Durante la Baja Edad Media, el médico se apoyaba en dos aspectos básicos para llegar al diagnóstico: el examen de la orina y el pulso. Estos, junto a la inspección, palpación y percusión del cuerpo resultaban determinantes a falta de otros medios. Se vinculaban ciertas enfermedades a la falta de higiene y a la corrupción del aire, al quedar infectado por el hedor que emanaban y ser los transmisores del mal al introducirse por los poros abiertos de los cuerpos vulnerables.
En aquél tiempo, se asociaba a los aromas y perfumes una connotación positiva y en el caso concreto de las especias se apreciaban por presentar la propiedad de airear los humores, permitir su evacuación y actuar como purgantes. Si la enfermedad se expandía a partir de los malos olores, no es de extrañar que se utilizaran los buenos olores para combatir y neutralizarlos purificando la atmósfera y protegiendo al médico. En las epidemias de peste resultaba imprescindible que el médico indicara neutralizar los malos olores con hogueras y fumigaciones con azufre y salitre, e incluso, vinagre. Tratadistas como el licenciado Forés de la afamada Universidad de Salamanca, en su Tratado útil contra la Peste, aconsejaban preparaciones olorosas distintas si se trataban de pobres o nobles. Para los primeros, «yeruas de buen olor calientes o frías según el tiempo», para los más pudientes, preparaciones aromáticas «fecho pomo por mano de boticario segun arte», o como indicaba Veasco de Taranta con ámbar, incienso, aloes, azafrán, canela…

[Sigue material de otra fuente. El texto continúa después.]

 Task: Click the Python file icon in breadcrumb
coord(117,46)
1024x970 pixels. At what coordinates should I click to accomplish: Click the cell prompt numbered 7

El afamado médico del siglo XVI, Damián Carbón, galenista arabizado como se le reconoce, autor del Libro del arte de las comadres, madrinas y del regimiento de las preñadas y paridas y de los niños, reconocía el buen esperma del varón «por su color y por su odor si fuere agudo fetido: como se echa sobre algún lugar» y la buena leche materna si » sea su odor bueno suave, no malo, ni fetido porque significaría putrefacción». En cuanto a la fertilidad, nada de complicadas técnicas ecográficas o analíticas, simplemente se fumigaba desde la vulva, donde ascienden los vapores hasta la boca o la nariz y así puede el médico comprobar el grado de fecundidad de la paciente «(…) puesto un grano de ajo en la vulva de la muger que este por buen espacio: si sintiere el olor en la nariz y el sabor en la boca no es por su parte la esterilidad».
Los tiempos cambian, por fortuna a mejor en lo que a la medicina se refiere, pero el cuerpo nos sigue hablando y hemos de estar atentos a lo que nos dice. Sí, la ciencia y el progreso es innegable y nos ayuda, pero no debemos olvidar nunca esta… «Medicina de los sentidos».